Theranos co-found Elizabeth Holmes surrendered to the Bureau of Prisons on Tuesday to serve her 11-year sentence for defrauding investors. The Bureau, which had the final say on where Holmes would serve her sentence, agreed with the U.S. District Court in Northern California’s recommendation that she serve out her prison sentence at the minimum-security all-female federal prison camp in Bryan, Texas.
“We can confirm Elizabeth Holmes has arrived at the Federal Prison Camp (FPC) Bryan in Bryan, Texas, and is in the custody of the Federal Bureau of Prisons,” a spokesperson for the Bureau of Prisons told CNN. The prison is located 95 miles northwest of Houston, where Holmes grew up, extends for about 37 acres, and houses about 650 women.
The women who are considered eligible to work are assigned jobs in food service roles and factory employment, earning between 12 cents and $1.15 an hour. Holmes’ former boyfriend and Theranos COO Ramesh “Sunny” Balwani was also convicted of fraud and was sentenced to 13 years in prison, which he started serving last month.
Holmes founded Theranos, the blood testing company, in 2003 that boasted of the ability to identify health issues based on a non-invasive blood test, but The Wall Street Journal discovered and subsequently reported that she had lied to investors and customers about the reliability of the tests.
Since her conviction, Holmes was released on bail and was permitted to reside at her permanent residence in the San Diego area with her partner and father of her two children, William Evans. Holmes gave birth to their eldest child, a son, only a few weeks before her trial began in July 2021, and the they conceived their second child who is now three months old after Holmes was convicted in January of last year.
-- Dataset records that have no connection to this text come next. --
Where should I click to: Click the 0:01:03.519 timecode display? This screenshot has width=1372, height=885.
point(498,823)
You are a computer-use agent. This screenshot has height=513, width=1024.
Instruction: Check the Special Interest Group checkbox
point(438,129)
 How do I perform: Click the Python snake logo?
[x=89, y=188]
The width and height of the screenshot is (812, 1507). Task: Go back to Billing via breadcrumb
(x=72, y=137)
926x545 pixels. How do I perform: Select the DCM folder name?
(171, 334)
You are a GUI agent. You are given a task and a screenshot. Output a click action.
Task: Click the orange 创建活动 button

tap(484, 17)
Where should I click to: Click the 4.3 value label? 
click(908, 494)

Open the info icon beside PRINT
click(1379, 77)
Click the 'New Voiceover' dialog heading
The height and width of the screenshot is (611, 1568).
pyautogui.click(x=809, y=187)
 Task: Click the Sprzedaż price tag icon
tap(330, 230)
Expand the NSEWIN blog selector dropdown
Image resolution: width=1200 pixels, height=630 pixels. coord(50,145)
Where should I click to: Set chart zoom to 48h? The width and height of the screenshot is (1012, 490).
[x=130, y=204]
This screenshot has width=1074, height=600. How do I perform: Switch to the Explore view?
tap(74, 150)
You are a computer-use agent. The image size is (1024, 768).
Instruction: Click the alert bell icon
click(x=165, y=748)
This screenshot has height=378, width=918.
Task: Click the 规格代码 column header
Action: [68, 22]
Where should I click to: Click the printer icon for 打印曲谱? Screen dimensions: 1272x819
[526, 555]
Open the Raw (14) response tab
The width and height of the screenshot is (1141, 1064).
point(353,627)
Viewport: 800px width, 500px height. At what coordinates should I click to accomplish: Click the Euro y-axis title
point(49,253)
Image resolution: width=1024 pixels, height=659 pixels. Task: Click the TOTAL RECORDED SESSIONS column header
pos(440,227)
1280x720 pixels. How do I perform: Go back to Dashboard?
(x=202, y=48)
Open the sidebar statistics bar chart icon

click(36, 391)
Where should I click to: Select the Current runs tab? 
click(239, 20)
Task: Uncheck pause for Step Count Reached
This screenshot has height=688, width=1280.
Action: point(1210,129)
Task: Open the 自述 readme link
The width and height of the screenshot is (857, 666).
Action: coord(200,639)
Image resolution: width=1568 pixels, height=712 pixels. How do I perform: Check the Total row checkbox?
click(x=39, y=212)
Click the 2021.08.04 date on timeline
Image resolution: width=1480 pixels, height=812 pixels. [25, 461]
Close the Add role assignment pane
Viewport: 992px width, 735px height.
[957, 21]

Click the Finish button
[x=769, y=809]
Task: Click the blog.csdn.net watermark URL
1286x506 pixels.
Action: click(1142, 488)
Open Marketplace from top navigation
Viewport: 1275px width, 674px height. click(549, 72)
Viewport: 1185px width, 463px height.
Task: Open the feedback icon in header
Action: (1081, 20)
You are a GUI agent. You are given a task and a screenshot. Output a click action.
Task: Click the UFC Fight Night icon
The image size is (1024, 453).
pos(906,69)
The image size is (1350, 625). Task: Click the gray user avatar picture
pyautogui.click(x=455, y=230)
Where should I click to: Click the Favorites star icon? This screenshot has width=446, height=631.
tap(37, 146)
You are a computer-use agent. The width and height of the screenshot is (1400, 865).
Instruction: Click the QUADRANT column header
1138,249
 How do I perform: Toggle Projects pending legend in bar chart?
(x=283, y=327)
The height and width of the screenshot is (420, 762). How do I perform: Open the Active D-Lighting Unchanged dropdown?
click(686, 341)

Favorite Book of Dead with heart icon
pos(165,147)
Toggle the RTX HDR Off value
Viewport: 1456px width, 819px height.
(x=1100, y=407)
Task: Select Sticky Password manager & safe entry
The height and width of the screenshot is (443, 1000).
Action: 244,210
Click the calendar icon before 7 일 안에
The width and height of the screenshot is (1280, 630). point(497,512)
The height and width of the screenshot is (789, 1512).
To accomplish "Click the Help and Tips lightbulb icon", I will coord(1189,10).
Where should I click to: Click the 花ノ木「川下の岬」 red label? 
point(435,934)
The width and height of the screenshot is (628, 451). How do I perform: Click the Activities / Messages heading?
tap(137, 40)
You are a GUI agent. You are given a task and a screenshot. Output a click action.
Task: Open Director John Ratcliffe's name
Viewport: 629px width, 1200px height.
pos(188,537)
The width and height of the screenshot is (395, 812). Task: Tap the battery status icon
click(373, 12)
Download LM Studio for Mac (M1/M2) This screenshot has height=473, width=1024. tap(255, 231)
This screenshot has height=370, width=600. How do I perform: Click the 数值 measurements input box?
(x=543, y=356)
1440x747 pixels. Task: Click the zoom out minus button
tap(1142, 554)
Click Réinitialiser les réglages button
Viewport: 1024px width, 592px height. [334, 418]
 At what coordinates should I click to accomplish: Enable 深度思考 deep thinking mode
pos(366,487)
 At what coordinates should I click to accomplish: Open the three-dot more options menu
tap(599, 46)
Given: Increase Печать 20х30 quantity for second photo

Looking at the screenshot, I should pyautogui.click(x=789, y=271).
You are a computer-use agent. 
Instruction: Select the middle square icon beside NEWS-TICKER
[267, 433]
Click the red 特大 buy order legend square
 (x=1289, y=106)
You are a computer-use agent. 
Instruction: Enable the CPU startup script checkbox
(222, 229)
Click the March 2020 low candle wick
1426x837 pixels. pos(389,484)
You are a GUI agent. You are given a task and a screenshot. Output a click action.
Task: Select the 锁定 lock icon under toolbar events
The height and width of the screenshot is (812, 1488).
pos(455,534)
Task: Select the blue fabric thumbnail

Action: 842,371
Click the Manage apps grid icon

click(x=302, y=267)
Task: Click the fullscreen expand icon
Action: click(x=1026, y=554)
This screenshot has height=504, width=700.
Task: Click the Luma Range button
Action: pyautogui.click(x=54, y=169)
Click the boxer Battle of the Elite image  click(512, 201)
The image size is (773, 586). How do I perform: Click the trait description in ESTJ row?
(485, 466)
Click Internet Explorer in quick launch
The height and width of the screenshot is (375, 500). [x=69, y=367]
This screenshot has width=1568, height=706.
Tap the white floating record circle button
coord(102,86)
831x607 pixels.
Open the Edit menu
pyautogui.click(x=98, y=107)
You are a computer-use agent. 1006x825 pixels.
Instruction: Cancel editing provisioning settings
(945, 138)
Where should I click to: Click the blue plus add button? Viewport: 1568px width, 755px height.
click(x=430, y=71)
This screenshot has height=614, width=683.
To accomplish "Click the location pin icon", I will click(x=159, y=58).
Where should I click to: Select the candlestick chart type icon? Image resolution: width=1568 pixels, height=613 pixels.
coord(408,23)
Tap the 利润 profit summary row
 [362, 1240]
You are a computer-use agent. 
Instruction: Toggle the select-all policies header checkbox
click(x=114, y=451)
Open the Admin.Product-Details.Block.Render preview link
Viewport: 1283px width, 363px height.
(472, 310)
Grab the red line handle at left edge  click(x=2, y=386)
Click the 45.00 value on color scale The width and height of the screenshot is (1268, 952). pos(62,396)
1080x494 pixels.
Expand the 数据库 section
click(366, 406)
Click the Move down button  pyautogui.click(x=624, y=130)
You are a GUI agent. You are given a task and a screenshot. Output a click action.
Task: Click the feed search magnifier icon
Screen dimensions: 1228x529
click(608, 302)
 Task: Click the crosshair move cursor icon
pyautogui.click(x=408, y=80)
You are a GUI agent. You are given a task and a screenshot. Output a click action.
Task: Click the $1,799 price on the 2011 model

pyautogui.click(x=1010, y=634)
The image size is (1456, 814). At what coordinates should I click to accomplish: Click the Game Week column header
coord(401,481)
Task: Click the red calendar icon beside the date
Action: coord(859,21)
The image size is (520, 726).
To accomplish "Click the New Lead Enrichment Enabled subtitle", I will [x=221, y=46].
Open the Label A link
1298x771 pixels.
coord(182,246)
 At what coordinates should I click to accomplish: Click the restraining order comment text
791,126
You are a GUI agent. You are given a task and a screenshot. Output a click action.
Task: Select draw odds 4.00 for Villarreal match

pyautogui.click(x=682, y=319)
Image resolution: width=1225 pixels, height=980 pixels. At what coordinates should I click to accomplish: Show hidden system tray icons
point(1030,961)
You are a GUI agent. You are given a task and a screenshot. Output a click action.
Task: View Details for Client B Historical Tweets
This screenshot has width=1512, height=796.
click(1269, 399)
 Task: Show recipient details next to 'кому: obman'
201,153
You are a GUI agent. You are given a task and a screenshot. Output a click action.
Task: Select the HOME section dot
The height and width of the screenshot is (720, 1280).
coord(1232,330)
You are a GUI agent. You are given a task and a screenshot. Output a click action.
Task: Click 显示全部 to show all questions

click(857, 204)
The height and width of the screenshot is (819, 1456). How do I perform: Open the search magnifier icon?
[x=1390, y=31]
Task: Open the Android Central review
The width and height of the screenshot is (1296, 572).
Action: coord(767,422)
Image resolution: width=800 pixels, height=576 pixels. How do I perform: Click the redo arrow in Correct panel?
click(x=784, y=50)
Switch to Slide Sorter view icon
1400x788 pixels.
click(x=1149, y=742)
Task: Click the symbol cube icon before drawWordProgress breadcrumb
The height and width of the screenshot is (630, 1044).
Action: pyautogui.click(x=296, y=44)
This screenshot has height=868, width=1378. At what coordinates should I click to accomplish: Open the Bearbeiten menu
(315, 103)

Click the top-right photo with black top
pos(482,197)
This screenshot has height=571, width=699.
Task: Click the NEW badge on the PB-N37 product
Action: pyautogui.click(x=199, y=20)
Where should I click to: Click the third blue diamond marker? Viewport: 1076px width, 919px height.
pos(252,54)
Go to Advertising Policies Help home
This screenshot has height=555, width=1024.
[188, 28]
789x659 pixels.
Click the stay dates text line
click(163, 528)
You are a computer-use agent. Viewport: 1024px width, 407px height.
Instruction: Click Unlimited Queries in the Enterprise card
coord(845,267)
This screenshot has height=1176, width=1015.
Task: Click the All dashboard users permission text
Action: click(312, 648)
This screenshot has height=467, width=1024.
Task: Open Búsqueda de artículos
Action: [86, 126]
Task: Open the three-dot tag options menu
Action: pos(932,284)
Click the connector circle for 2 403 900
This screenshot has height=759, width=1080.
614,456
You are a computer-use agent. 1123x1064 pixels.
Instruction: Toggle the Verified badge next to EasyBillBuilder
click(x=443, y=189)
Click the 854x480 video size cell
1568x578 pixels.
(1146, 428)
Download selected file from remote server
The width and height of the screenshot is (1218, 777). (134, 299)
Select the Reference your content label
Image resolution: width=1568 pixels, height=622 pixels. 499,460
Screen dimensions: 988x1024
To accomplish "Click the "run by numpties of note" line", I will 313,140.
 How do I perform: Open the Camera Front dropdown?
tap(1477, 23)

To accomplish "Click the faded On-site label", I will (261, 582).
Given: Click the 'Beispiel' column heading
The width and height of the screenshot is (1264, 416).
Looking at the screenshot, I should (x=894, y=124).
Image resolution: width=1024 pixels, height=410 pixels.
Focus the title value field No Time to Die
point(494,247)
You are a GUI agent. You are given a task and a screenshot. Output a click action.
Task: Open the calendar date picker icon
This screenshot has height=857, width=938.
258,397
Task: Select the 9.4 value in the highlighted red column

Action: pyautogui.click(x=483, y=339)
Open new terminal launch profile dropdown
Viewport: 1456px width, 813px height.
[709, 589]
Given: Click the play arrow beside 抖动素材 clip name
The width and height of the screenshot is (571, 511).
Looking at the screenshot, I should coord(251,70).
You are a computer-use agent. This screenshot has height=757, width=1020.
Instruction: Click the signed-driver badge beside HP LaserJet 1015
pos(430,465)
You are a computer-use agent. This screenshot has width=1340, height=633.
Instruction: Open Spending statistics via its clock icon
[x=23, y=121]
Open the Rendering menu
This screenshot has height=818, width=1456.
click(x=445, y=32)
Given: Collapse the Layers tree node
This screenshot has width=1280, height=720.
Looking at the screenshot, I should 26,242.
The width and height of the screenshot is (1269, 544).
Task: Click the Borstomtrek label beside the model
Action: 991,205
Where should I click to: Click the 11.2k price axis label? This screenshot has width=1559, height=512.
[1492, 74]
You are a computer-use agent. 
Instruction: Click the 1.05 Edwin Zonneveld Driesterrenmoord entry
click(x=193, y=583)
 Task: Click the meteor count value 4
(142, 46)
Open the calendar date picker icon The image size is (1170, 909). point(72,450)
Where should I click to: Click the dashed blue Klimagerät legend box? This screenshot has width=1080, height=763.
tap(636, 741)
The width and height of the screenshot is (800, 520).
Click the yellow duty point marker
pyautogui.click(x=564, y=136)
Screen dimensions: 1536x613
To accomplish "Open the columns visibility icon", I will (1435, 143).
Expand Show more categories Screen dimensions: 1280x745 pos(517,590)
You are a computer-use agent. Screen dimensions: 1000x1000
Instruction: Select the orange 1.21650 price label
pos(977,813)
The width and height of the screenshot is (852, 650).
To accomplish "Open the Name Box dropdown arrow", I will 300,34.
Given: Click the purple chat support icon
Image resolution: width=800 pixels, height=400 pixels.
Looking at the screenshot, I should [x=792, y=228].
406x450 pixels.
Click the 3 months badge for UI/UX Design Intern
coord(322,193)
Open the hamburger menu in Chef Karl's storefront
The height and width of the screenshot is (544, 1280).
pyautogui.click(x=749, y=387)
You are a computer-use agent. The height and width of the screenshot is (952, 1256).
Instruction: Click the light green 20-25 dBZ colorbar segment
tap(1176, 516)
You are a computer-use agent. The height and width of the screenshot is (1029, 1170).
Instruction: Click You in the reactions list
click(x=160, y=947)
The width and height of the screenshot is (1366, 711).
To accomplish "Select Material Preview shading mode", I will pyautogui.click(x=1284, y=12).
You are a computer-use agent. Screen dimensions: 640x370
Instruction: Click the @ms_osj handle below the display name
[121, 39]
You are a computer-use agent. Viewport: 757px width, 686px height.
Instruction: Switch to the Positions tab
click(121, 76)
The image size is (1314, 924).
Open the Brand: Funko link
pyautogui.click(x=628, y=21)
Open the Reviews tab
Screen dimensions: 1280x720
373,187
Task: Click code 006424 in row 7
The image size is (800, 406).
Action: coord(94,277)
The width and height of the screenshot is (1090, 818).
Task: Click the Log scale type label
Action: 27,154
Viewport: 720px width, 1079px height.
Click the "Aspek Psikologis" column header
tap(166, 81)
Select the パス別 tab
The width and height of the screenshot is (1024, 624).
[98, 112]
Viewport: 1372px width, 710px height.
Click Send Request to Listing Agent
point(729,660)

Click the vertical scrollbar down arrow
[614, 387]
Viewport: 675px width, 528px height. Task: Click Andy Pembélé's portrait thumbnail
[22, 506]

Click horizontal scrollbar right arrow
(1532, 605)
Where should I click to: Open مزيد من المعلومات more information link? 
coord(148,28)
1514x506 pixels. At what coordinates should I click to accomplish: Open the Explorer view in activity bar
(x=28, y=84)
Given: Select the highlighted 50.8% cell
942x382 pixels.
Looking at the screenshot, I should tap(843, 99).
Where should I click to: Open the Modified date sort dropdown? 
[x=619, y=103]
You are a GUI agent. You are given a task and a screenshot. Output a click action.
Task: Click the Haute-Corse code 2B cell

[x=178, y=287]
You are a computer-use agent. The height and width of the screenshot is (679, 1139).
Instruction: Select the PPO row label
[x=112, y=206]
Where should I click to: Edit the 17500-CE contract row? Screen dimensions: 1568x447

Holmes and Balwani were simultaneously indicted five years ago on 12 criminal charges surrounding wire fraud after it was revealed that Theranos tests weren’t often accurate and resulted in misdiagnosed health issues for hundreds of patients. Holmes was charged and convicted by a jury in federal court of wire fraud and conspiracy to commit wire fraud and settled a separate civil securities-fraud charge with the Securities and Exchange Commission (SEC) in January 2022. Holmes paid the SEC a $500,000 fine and received a 10-year ban from being an officer or director of any public company.